The speed of decline in the Juneau Ice Field, an expanse of 1,050 interconnected glaciers, has doubled in recent decades, scientists discovered.
One of North America’s largest areas of interconnected glaciers is melting twice as quickly as it did before 2010, a team of scientists said Tuesday, in what they called an “incredibly worrying” sign that land ice in many places could disappear even sooner than previously thought.
The Juneau Ice Field, which sprawls across the Coast Mountains of Alaska and British Columbia, lost 1.4 cubic miles of ice a year between 2010 and 2020, the researchers estimated. That’s a sharp acceleration from the decades before, and even sharper when compared with the mid-20th century or earlier, the scientists said. All told, the ice field has shed a quarter of its volume since the late 18th century, which was part of a period of glacial expansion known as the Little Ice Age.
As societies add more and more planet-warming carbon dioxide to the atmosphere, glaciers in many areas could cross tipping points beyond which their melting speeds up rapidly, said Bethan Davies, a glaciologist at Newcastle University in England who led the new research.

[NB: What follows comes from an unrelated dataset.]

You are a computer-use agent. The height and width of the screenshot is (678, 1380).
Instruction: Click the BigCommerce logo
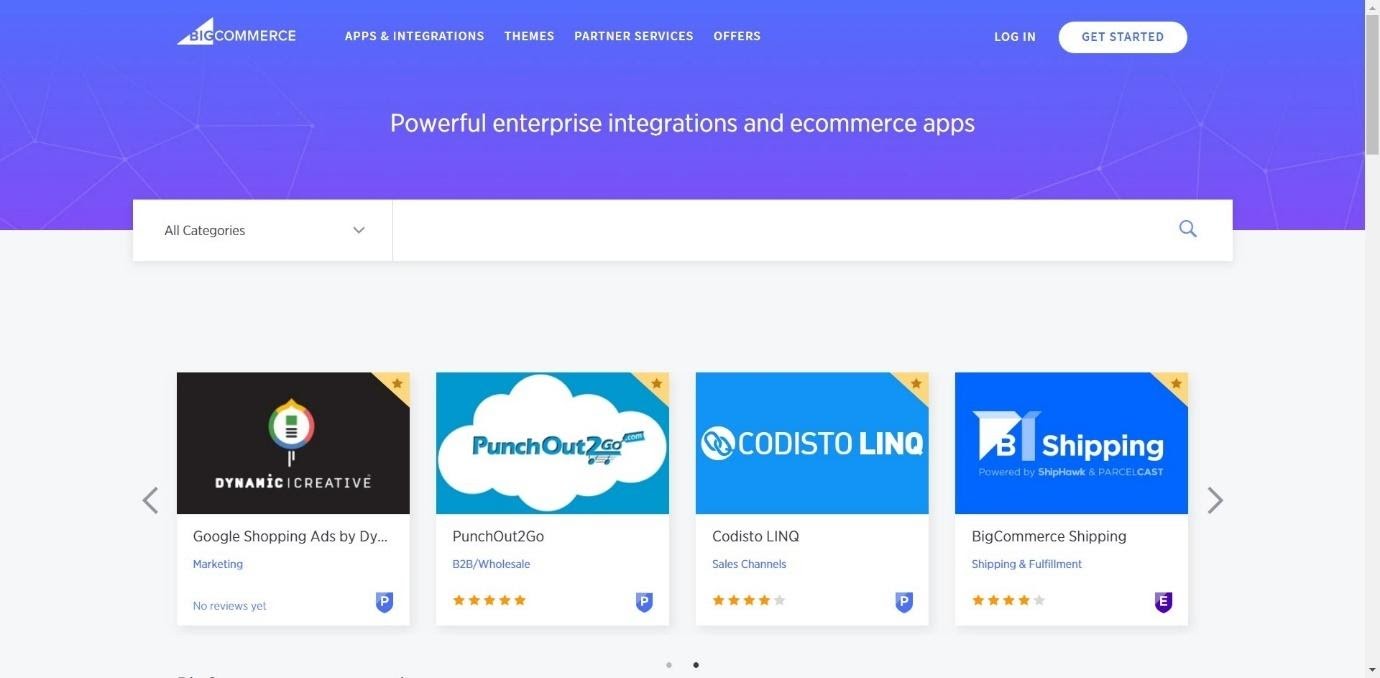pyautogui.click(x=237, y=33)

“If we reduce carbon, then we have more hope of retaining these wonderful ice masses,” Dr. Davies said. “The more carbon we put in, the more we risk irreversible, complete removal of them.”
The scientists’ findings were published on Tuesday in the journal Nature Communications.
The fate of Alaska’s ice matters tremendously for the world. In no other region of the planet are melting glaciers predicted to contribute more to global sea-level rise this century.